2019-11-22T16:34:56Z (GMT) by Silke Meiners Catherine M. Greene

Protein quality control involves the comprehensive management of protein function in the cell and is called “proteostasis” [1]. It ranges from translation and chaperone-assisted three-dimensional folding, interaction with protein partners, signal-induced post-translational modifications to disposal by the proteasome or autophagy pathways.

Dysfunctional protein quality control is emerging as a key pathogenic mechanism for chronic lung diseases.

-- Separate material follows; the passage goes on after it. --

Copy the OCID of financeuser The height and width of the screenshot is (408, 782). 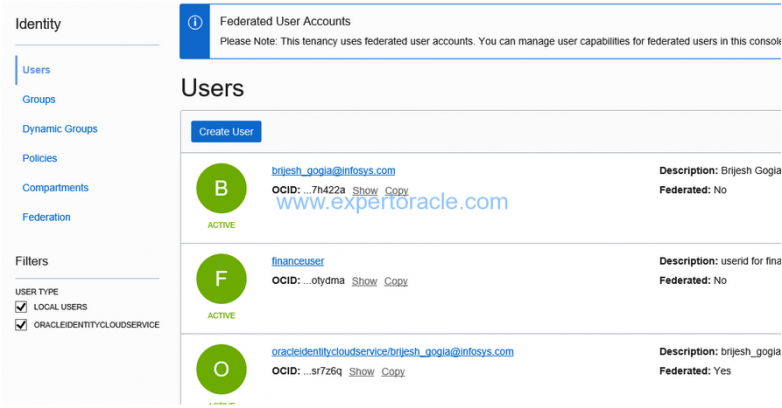[395, 281]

Two major hereditary conformational disorders of the lung, cystic fibrosis and α1-antitrypsin (α1-AT) deficiency, and some familial forms of idiopathic pulmonary fibrosis (IPF) are caused by the expression of mutant and misfolded proteins that disrupt protein homeostasis and drive the onset of pulmonary diseases [2, 3]. Disturbed proteostasis also causes sporadic respiratory diseases [1, 4]. Cigarette smoke-induced protein misfolding, aberrant proteasomal protein degradation and induction of autophagy have been observed in chronic obstructive pulmonary disease (COPD) patients and smoke-exposed mice [4, 5]. Dysregulation of autophagy and endoplasmic reticulum (ER) stress have also been implicated in cystic fibrosis, pulmonary arterial hypertension, IPF and other lung diseases [6, 7]. Impairment of protein quality control pathways exacerbates the detrimental effects of environmentally induced protein damage in lung pathogenesis [1].

The European Respiratory Society (ERS) research seminar Protein Quality Control in Lung Disease, held on March 1–2, 2014, at Lake Starnberg in Germany, brought together international experts to develop a comprehensive view of protein quality control in general and in the lung in particular. Understanding the complex interplay of protein misfolding, ER homeostasis and protein degradation as interrelated components of adaptive proteostasis will identify novel therapeutic targets for treatment of pulmonary diseases, as outlined here.